(Records drawn from a dataset)
------------------------------------------------

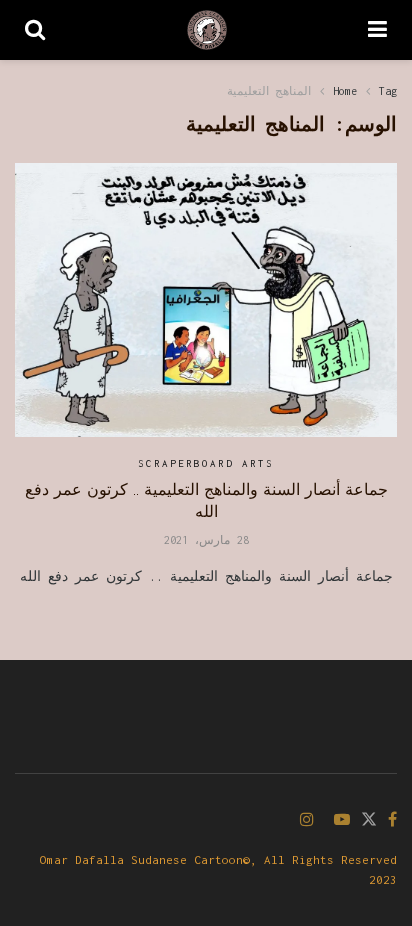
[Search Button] (35, 30)
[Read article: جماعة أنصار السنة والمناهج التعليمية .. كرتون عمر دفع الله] (206, 299)
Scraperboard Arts (206, 463)
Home (345, 91)
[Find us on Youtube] (342, 820)
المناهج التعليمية (269, 91)
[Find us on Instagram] (307, 820)
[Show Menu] (377, 30)
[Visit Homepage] (207, 30)
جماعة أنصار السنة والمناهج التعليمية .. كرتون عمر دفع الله (206, 500)
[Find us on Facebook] (392, 820)
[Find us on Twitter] (369, 820)
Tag (388, 91)
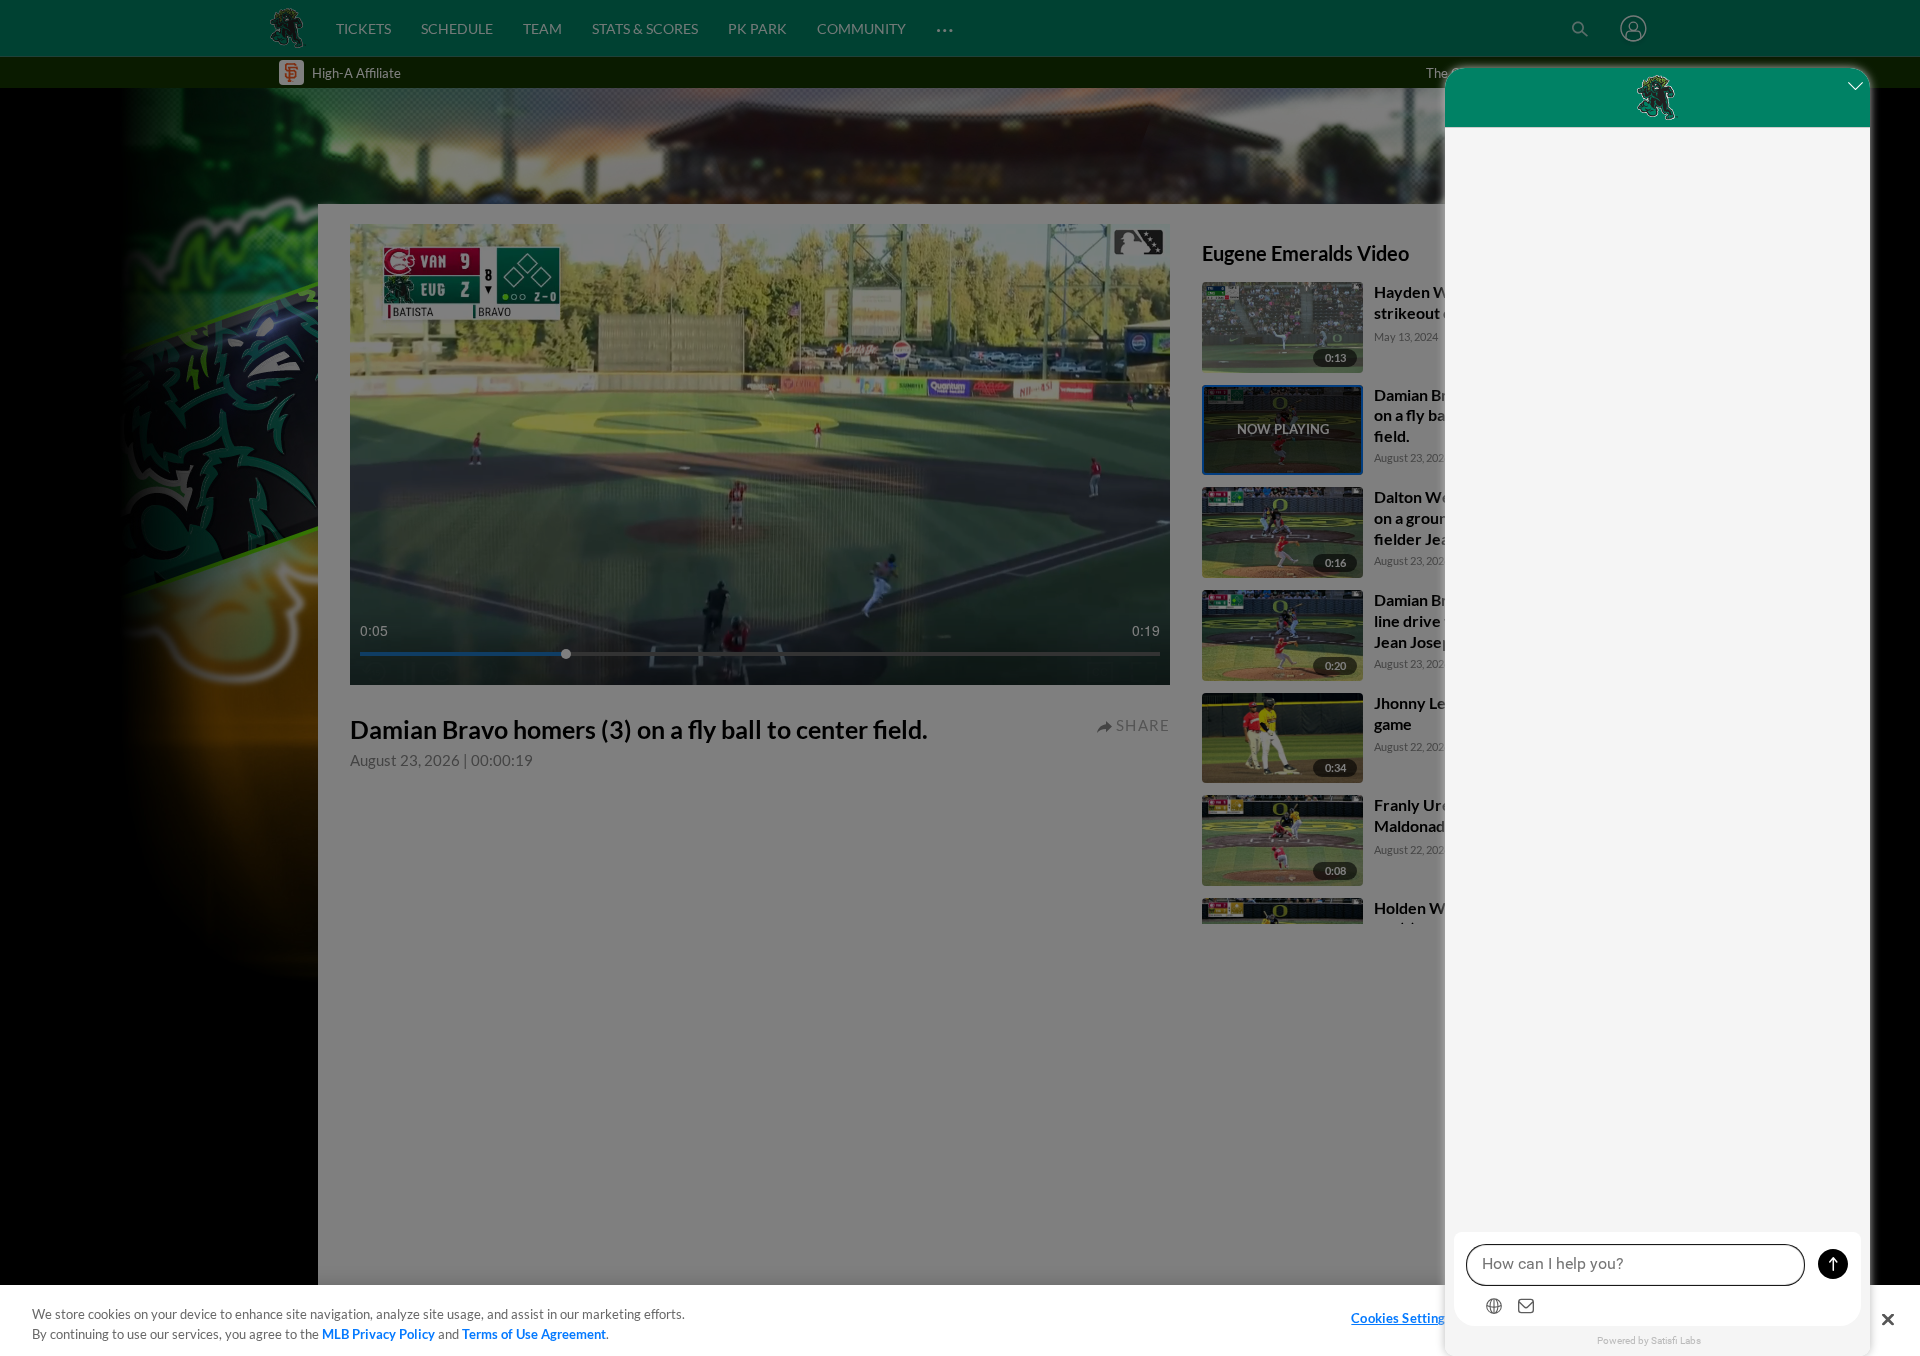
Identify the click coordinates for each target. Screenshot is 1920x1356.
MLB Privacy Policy (378, 1334)
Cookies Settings (1401, 1318)
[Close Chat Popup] (1855, 88)
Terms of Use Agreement (534, 1334)
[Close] (1888, 1319)
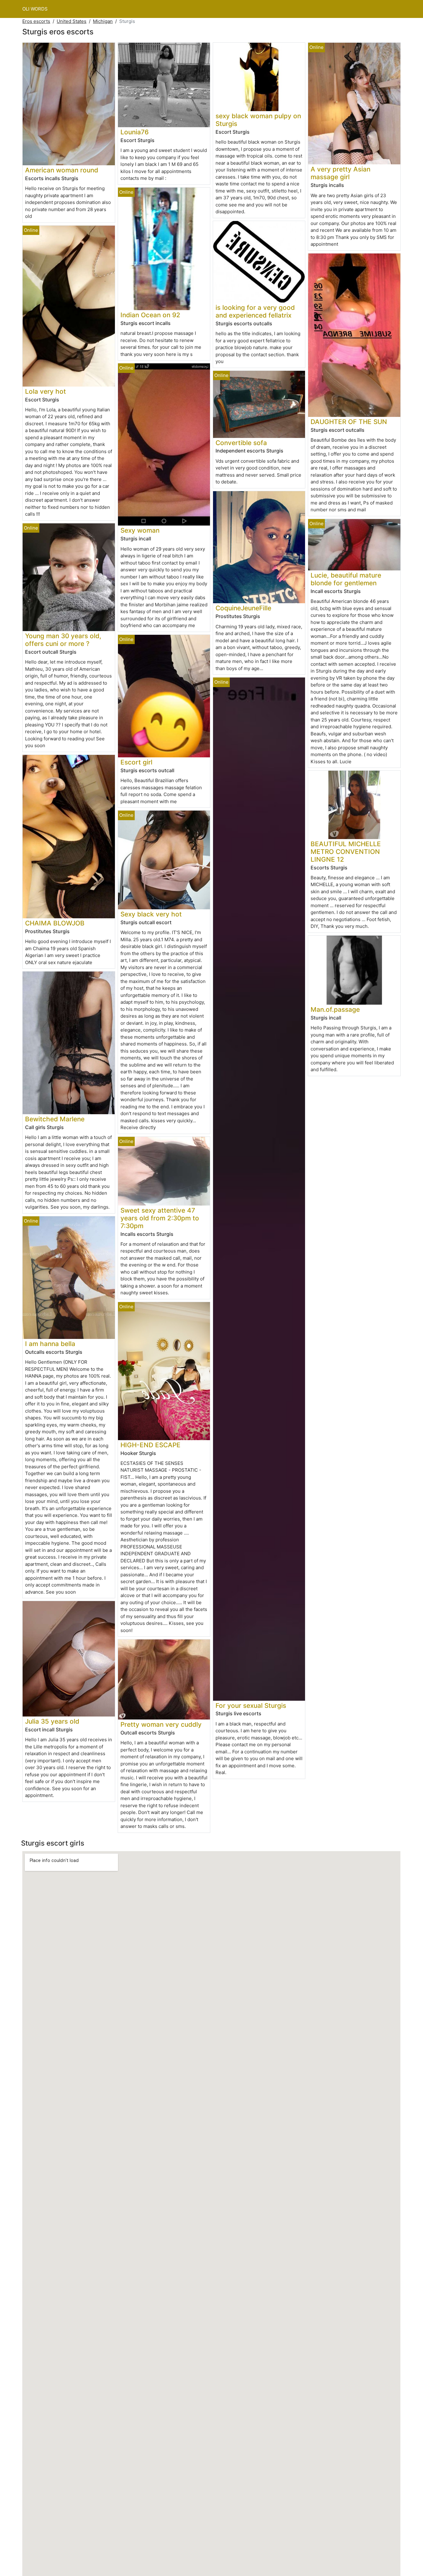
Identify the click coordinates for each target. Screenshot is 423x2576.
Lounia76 (134, 132)
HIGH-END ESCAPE (150, 1445)
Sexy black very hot (151, 914)
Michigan (103, 21)
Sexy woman (139, 530)
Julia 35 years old (52, 1721)
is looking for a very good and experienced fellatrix (255, 311)
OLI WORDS (35, 9)
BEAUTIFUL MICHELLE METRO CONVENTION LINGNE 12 (346, 851)
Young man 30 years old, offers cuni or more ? (63, 639)
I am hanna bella (50, 1344)
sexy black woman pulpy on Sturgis (258, 120)
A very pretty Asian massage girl (340, 173)
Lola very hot (45, 391)
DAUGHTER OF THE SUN (349, 422)
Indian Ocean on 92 (150, 315)
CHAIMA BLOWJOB (55, 923)
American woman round (61, 170)
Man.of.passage (335, 1009)
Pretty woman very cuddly (161, 1724)
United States (71, 21)
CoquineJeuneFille (243, 608)
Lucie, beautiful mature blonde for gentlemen (346, 579)
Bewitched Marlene (55, 1119)
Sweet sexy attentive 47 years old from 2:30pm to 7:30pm (159, 1218)
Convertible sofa (241, 443)
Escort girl (136, 762)
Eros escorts (36, 21)
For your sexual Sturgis (251, 1705)
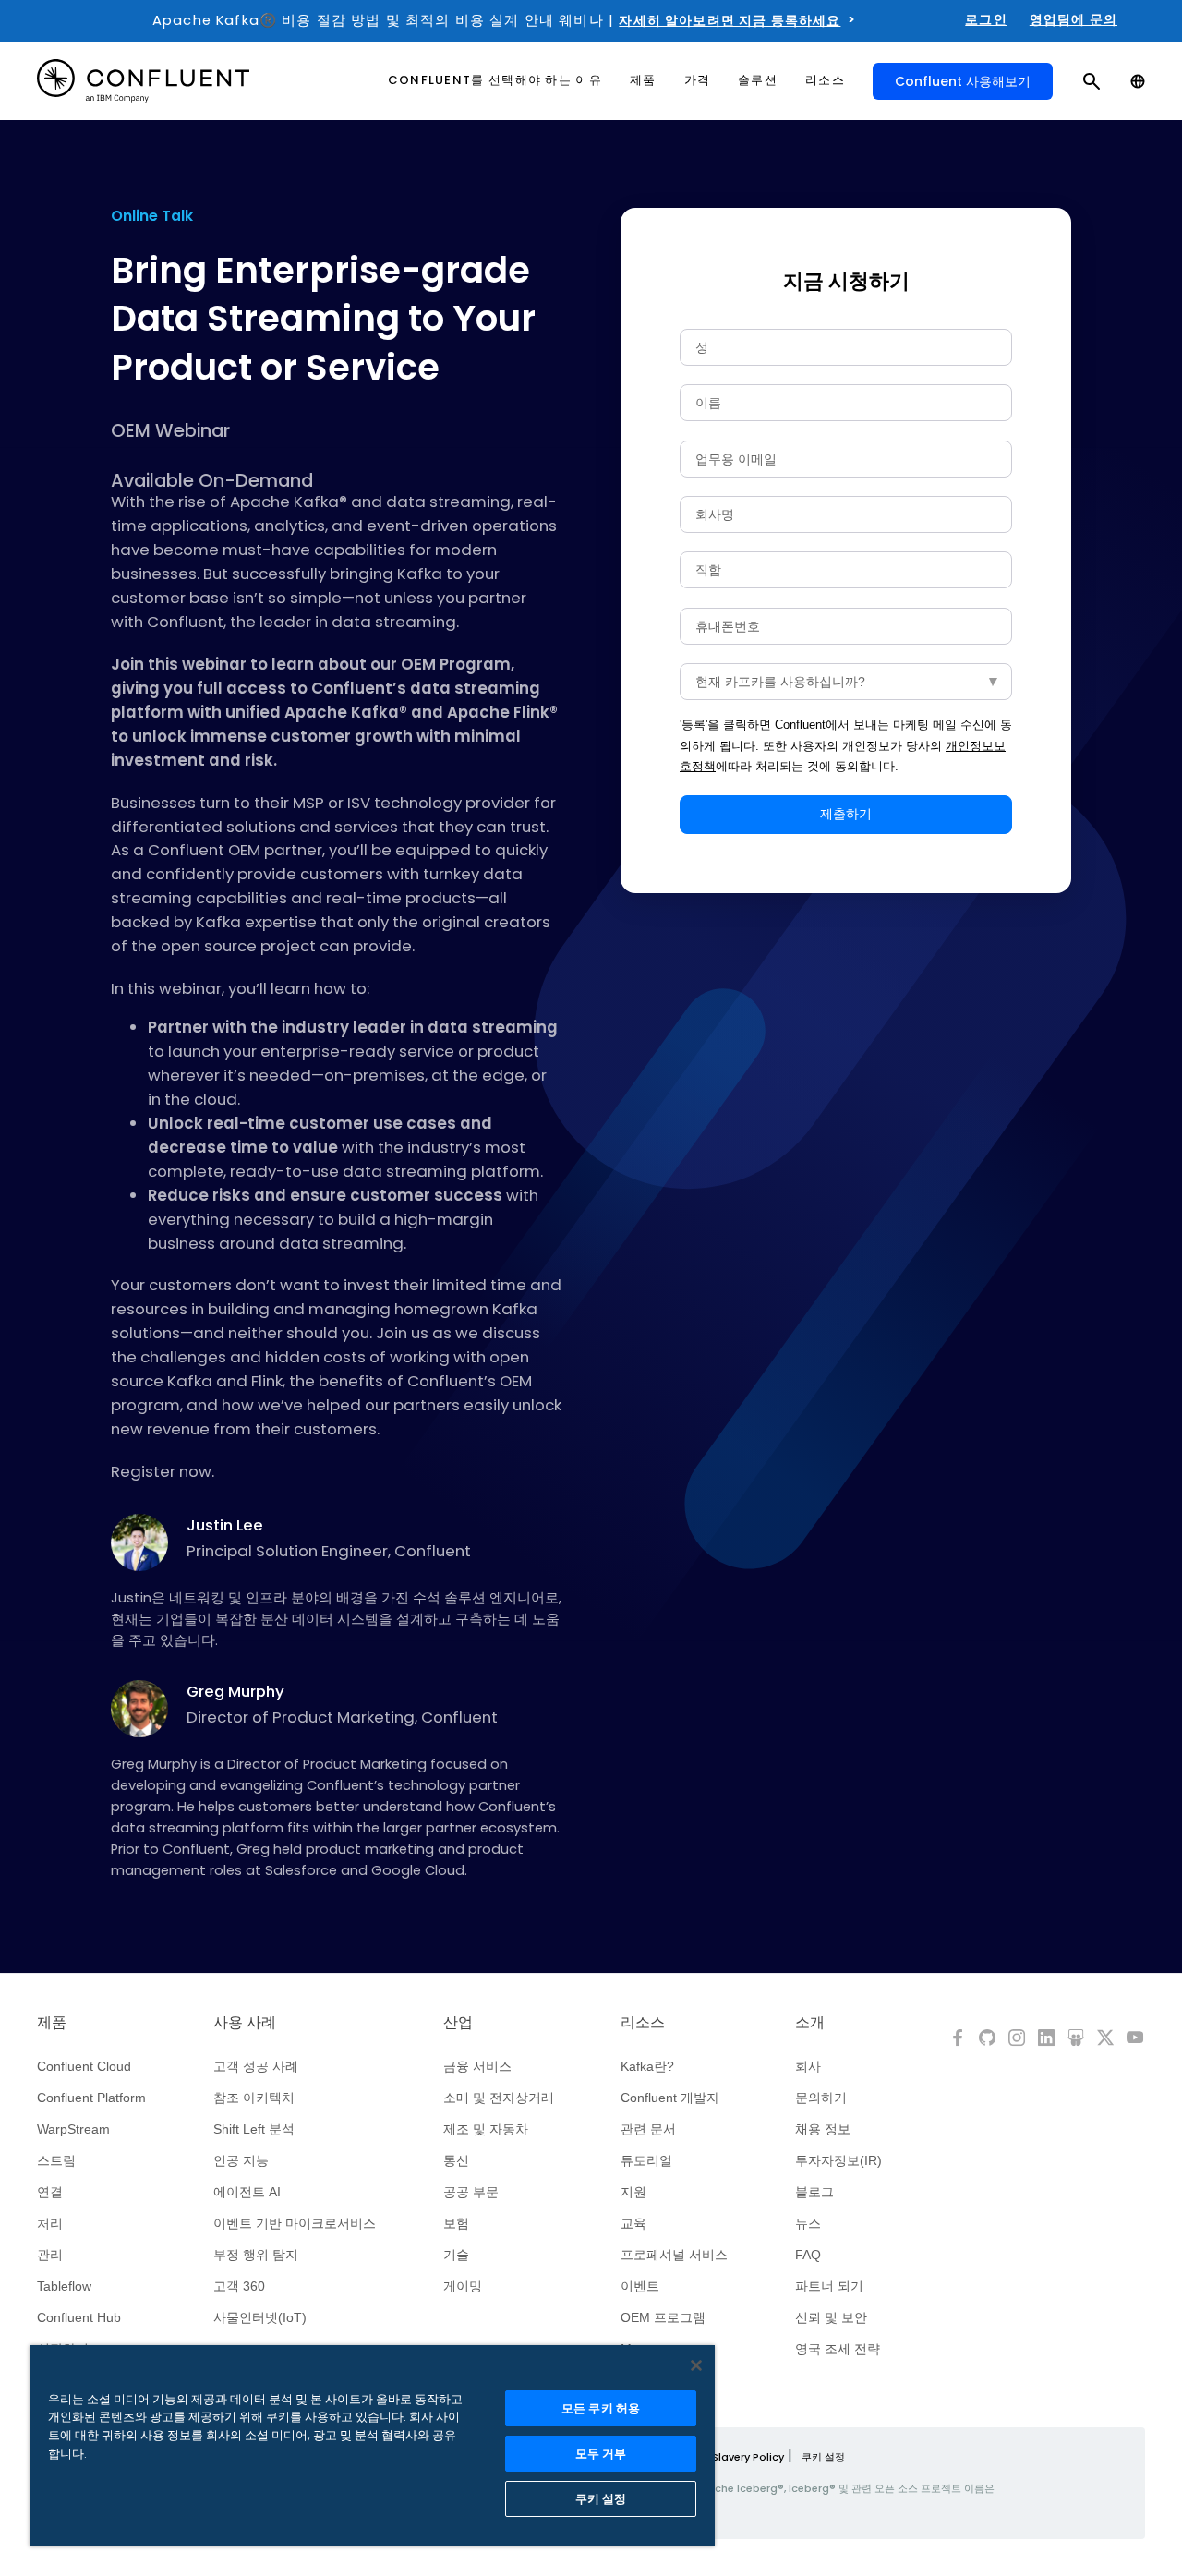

------------------------------------------------

*WHAT THE TASK REQUIRES:* Copy out all lines from the records where the word "Screenshot" appears.

*WRITTEN ANSWER:*
Identify the click coordinates for each target. Screenshot is 1920x1356.
Identify the click coordinates for each target. Screenshot is 423x2576.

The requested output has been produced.